Boy pursuing Eagle Scout rank builds garden for assisted living facility

Posted June 27

— A 14-year-old looking to earn his Eagle Scout and residents at an assistant living community in Duluth may not have had much in common two years ago. They do now.

Each growing season, they should receive ripe reminders of a connection formed about a year ago.

Garrett Hinton, a founding member of Troop 608 in Suwanee, was connected with Country Gardens Senior Living in Duluth after Debbie Brown, the activities director at the facility, contacted the Boy Scouts of America looking for someone to help residents realize a dream of a fresh garden.

Hinton's father, Toby, called it perfect timing.

"It was a about the same degree as other Eagle projects had heard of, and I felt it was a really good thing to do for the community," Garrett said. "It's really hard to figure out what to do. You have to find out what you want to do and what the community needs."

The person pursing the Eagle Scout is in charge of planning, executing and leading the project. So Hinton organized about 20 members of Troop 608, working about four hours each and completed the work in two weekends.

"It was a little challenging because there was two work areas," said Hinton, who is homeschooled. "So I had to run back and forth. I designated a leader for the site I wasn't directly working with. I know all of them, we have pretty good team work, so it went well."

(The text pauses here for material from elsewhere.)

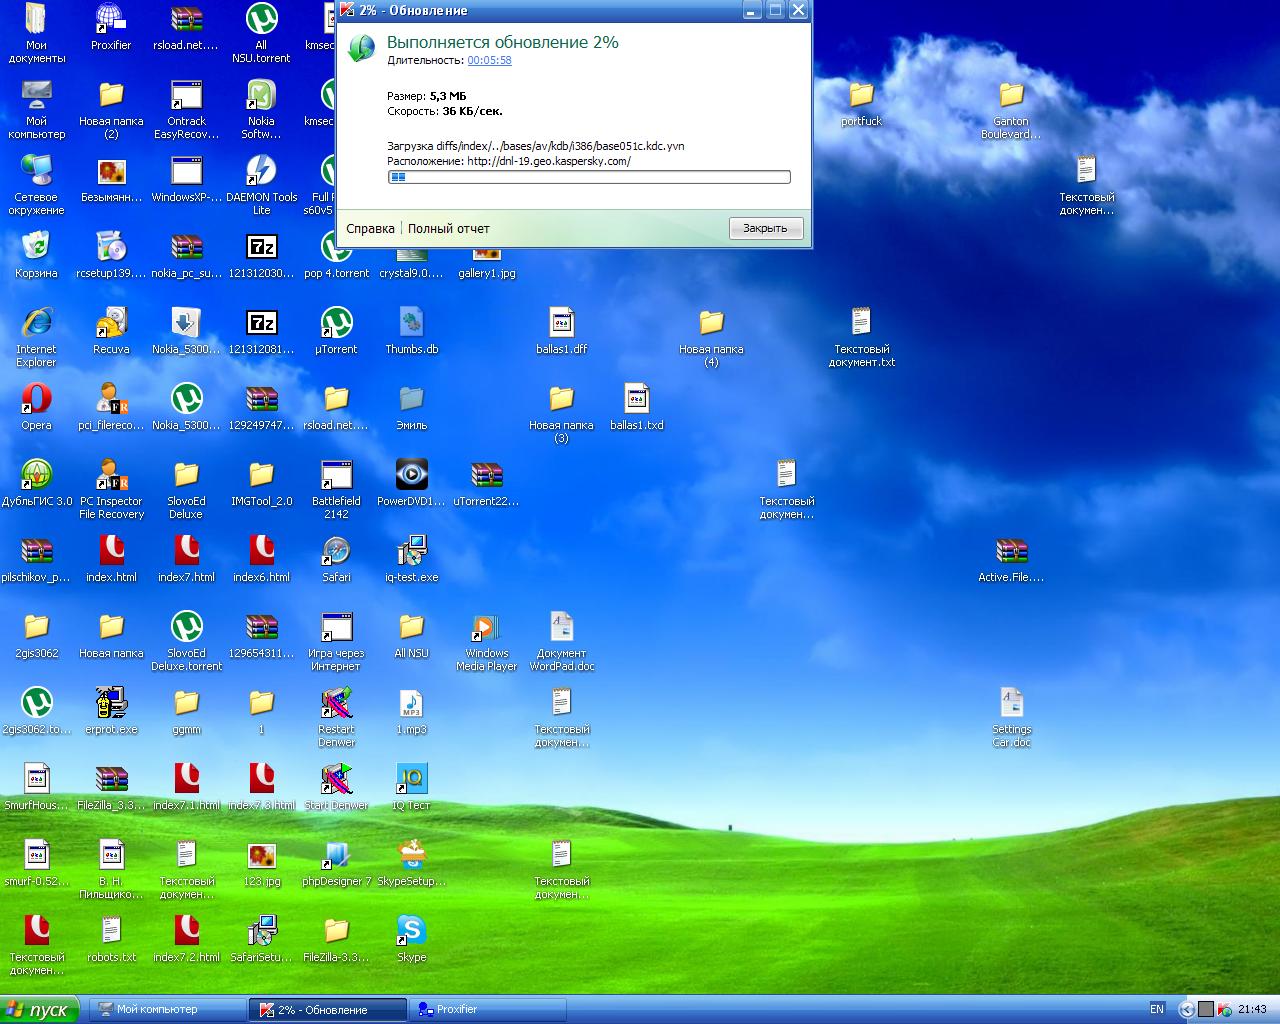Open the PowerDVD desktop icon
The width and height of the screenshot is (1280, 1024).
(x=411, y=476)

After he met with Brown and staff at Country Gardens, Hinton built a garden table so wheelchairs can roll partially under the garden and people in wheelchairs can reach the plants.

Herbs, squash, tomatoes and other vegetables were planted and fried green tomatoes have become such a hit among the residents that it's difficult to find them still on the vine.

"It gives them the ability to take back a hobby that they stopped doing," Brown said. "They lose so much when they move into an assisted living or nursing home. They have to give up so much independence. The way it's designed and built, they don't have to give it up anymore."

Willie Mae Lee, a resident at Country Gardens, said she's a country girl raised on a farm in Alabama, and added, "I know all about this."

The average age at Country Gardens is about 90, and Brown said most of the residents grew up at a time when farming was a necessity for survival. She said a garden to them growing up was as common as a cell phone today.

"It just gave the residents that ability to re-create what they did in their own homes," County Gardens Executive Director Scott Ulrich said, added that difficult economic times in and following the Great Depression led to people growing their own food. "It gets them back to that mode and back in times feeling of purpose and sense of purpose."

Hinton said he enjoyed watching the residents plant most of the vegetables, and see their faces, "light up."

"It was very fulfilling to see the finished product," he said. "They said it was perfect and really liked it."

The project cost about $800 to complete, and the residents and staff at Country Gardens contributed about $300, while Hinton raised the balance.

Hinton has finished a majority of the process to earn an Eagle Scout, including a sign off from his troop leader, but he is waiting to sit for his Eagle Board Review to officially receive the award. He said he plans to continue in scouting and pursue other merit badges and bronze, silver and gold Eagle Palms.